17 Mayıs 2015 Pazar

Güzel bir özellik, tahammül!


Öncelikle şunu belirtmeliyim ki bir tarafa muhabbet duyup bir tarafa körü körüne düşman olma gibi bir yönüm şimdiye kadar olmamıştır.
A dan Z ye bu ülkede hatta dünyada yaşayan ve menşe i ne olursa olsun onların hepsini insan olarak görüyorum!
Hele bu birliktelik yeryüzünün neresinde olursa olsun manevi değerlerle de destekleniyorsa daha bir anlam kazandığını düşünmekteyim.
Ayrıca her insanın ve toplumun “manevi algı” boyutu farklılık da gösterebilir.
Yaşam içinde birlikte olduğunuz guruplardan bazılarını benimser, bazılarını da daha fazla benimsersiniz. İnsanlığın değerleri arasında yer alan bir kavramdır.
İnsanın bu algı yapılanması aldığı eğitim, içinde bulunduğu çevreyle doğru orantılı olarak gelişir. Aksi durumlarda söz konusu olabilmektedir elbette.
İşte bu çeşitlilik bir takım sorunları da beraberinde getirmektedir.
Zaten her insanın aynı düşünce, inanç yapısına sahip olmasını beklemek ham hayalden başka bir şey olmasa gerek!
Evet, istenseydi tek düze bir insanlıkta var edilebilirdi ama “aklı kullanmak, düşünmek, araştırmak, görmek, okumak, bakmak” kavramlarına ters olmaz mıydı?
Tek düzelik olsaydı ayrıca “insana da” gerek yoktu değil mi?
Ünlü düşünür ve gönül insanı Yunus Emre’de bu durumu şöyle dile getirmektedir:
“Elif okuduk ötürü,
“Pazar eyledik götürü;
“Yaratılanı hoş gördük,
“Yaratandan ötürü.”
Dikkat edilmesi gereken nokta insanın kendisini yanılmaz olarak algılamaması ve lanse etmeme sindedir!
Ve en önemli kuralın “kendisinde var edilen kalbin” karşısındakinde de olduğu ve bunların sahibinin de tek güç olduğu gerçeğidir.
Kırılınca düzelmeme olasılığını göz önünde bulundurmak ancak “akıllı insanın” başarabileceği bir özelliktir.
Bununla ilgili de şöyle demektedir:
“Bir kez gönül yıktın ise,
“Bu kıldığın namaz değil.
“Yetmiş iki millet dahi
“Elin ‘yüzün’ yummaz değil.
“Eğer bir Mümin’in kalbin kırarsan
“Hakk’a eylediğin secde değildir.”
Sözün özü “tahammül” dediğimiz temel insanlık değerinin hangi konu olursa olsun göz ardı edilmesinin insanı nerelere sürükleyebileceği üzerinde durmaya çalıştık.
Evet, zor bir durum ama “öfkesini yenen kurtulmuştur” ikazı da buna işaret etmiyor mu?
Siz siz olun karşınızdaki bir insanı kırmamaya çalışın.

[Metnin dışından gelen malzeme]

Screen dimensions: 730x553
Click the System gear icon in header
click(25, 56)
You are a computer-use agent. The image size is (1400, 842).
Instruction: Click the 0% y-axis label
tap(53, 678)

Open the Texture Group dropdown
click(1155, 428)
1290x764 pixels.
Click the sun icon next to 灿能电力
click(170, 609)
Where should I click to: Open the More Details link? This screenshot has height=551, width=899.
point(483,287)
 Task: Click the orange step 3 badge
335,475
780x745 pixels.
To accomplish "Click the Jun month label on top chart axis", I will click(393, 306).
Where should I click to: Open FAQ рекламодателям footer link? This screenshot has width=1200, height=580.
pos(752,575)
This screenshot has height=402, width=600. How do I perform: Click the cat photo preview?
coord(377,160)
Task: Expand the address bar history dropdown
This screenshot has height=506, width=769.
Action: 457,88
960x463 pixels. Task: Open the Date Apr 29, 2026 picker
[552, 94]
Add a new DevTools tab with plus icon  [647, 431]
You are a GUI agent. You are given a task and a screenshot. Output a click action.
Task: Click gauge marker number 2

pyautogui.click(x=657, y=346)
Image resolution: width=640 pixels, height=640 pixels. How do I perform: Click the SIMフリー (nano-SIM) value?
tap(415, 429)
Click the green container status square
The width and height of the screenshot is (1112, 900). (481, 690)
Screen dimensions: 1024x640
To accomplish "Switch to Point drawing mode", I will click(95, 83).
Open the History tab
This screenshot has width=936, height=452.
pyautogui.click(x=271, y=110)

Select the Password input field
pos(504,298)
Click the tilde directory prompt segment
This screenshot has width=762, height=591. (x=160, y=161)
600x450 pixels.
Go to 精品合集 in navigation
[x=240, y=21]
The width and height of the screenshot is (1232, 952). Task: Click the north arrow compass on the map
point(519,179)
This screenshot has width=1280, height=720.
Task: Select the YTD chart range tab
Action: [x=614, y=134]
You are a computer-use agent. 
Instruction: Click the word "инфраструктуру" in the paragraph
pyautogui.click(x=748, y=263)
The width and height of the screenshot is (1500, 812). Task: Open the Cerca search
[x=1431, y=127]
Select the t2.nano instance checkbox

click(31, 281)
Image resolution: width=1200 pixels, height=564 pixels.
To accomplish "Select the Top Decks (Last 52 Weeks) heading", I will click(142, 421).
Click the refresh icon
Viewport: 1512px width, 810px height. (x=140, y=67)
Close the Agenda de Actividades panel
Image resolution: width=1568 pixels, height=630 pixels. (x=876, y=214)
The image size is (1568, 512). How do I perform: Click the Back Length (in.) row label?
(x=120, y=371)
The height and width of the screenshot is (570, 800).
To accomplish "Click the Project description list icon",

Sonra gönlünü almaya, helallik dilemeye vaktiniz olmayabilir, unutmayın!..

Hiç yorum yok:

Yorum Gönder

"Tanrıya yakın olmak?"

  Kimi sitelerin köşelerinde rastlamanız mümkündür; "Tanrıya yakın olmak ister misin?" şeklindeki reklamlara.    Doğruya inandıkta...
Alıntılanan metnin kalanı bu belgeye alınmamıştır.